TASK ITEM: Every line between the one containing "Select the highlighted" and the last line of the data, both included, is to be set down exactly, and pictures are to be omitted.
————
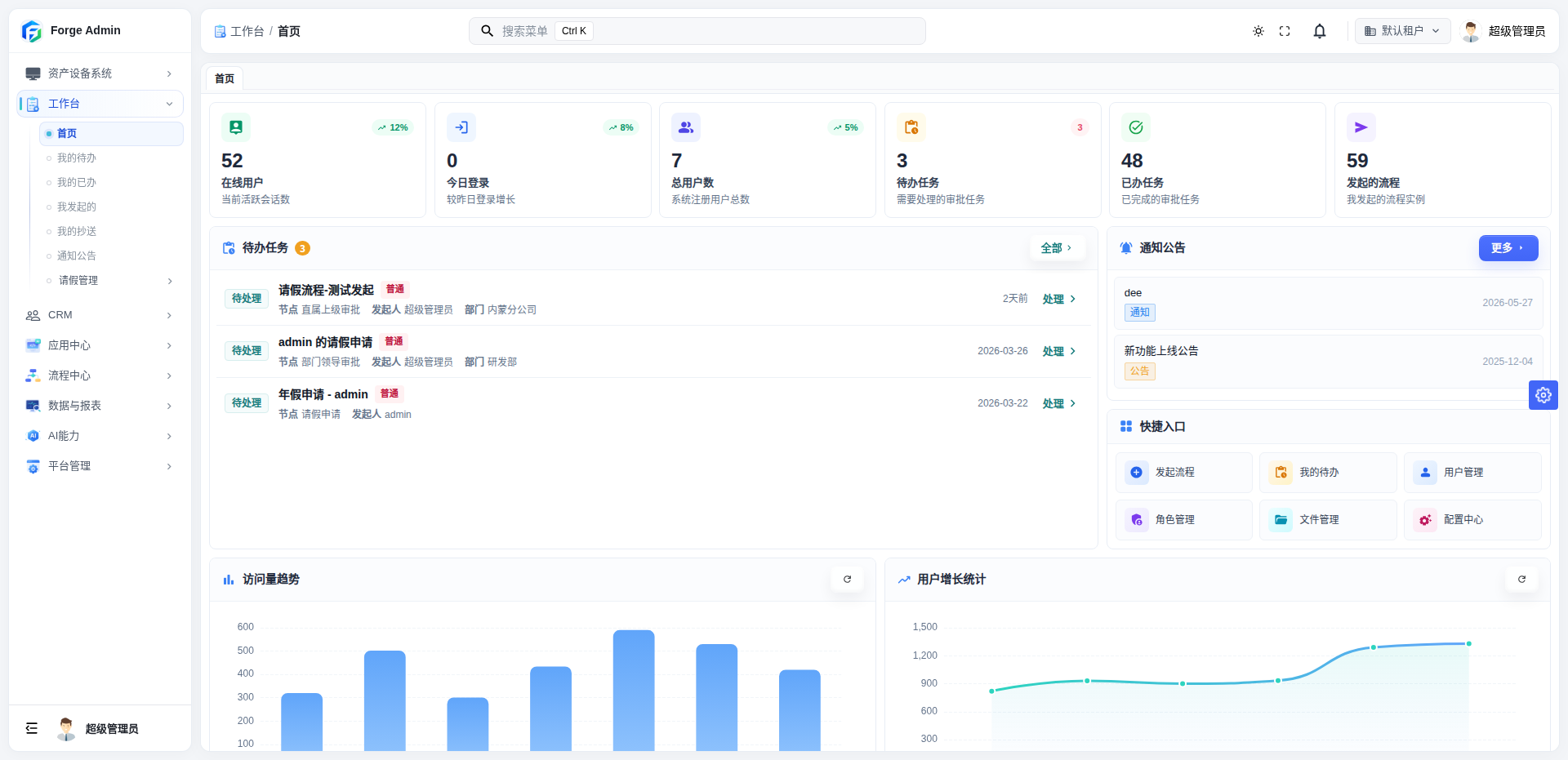Click 处理 link for 年假申请 - admin
1568x760 pixels.
[1059, 403]
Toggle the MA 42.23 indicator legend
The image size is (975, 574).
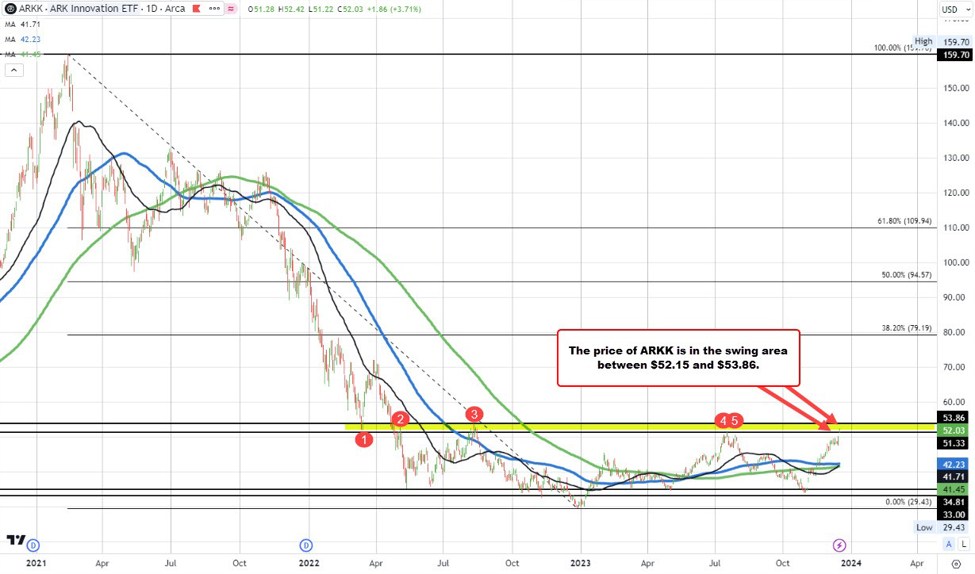pos(23,39)
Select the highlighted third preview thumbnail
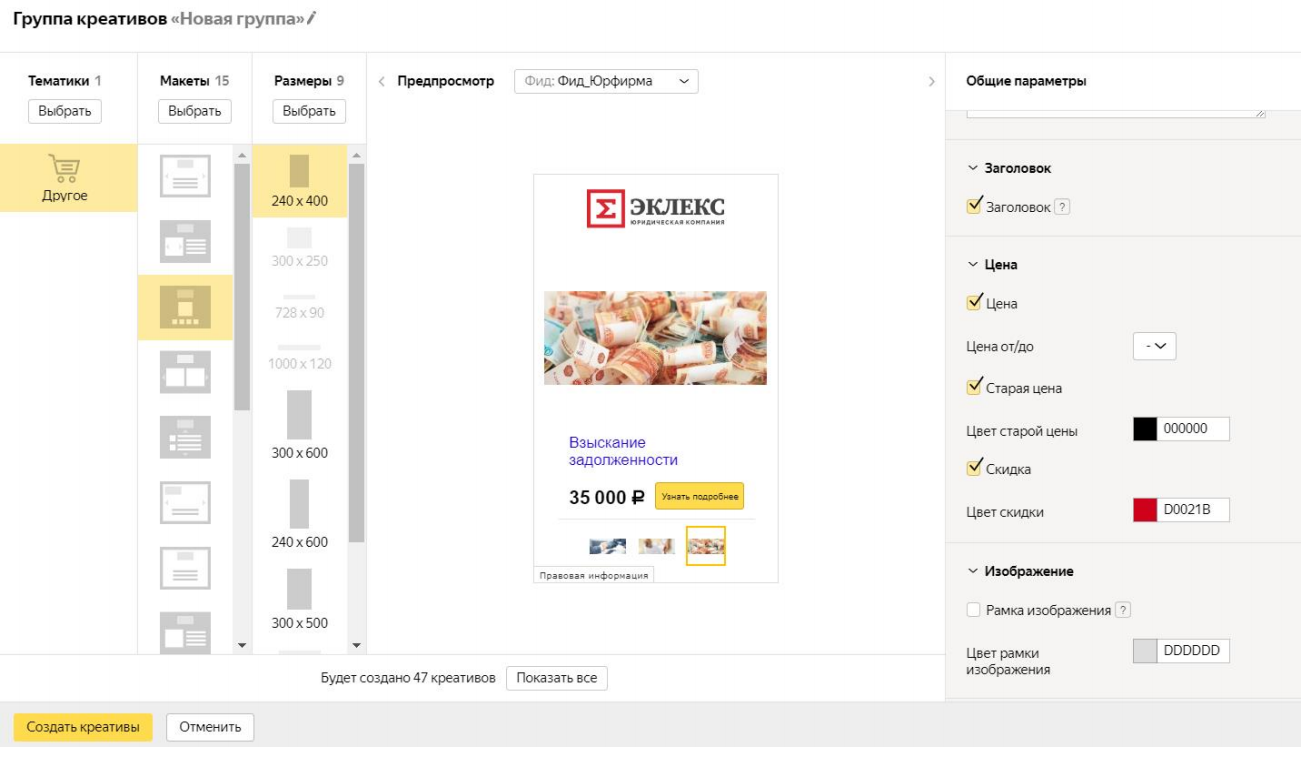 pos(706,546)
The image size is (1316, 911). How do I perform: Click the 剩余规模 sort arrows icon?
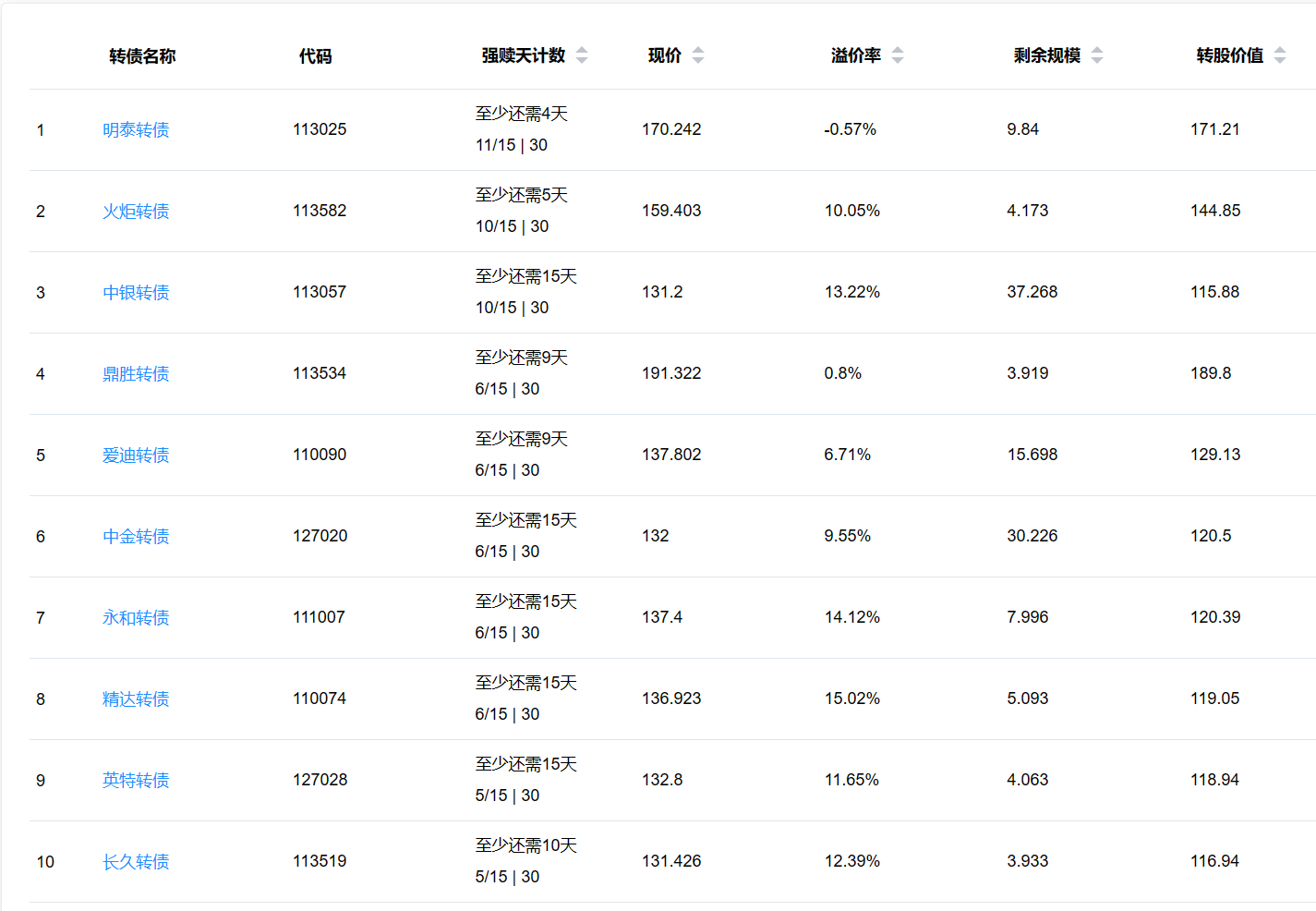[x=1097, y=55]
————
ANSWER BELOW:
Select the highlighted third preview thumbnail
 pos(706,546)
The image size is (1316, 911). How do I perform: Click the 剩余规模 sort arrows icon?
[x=1097, y=55]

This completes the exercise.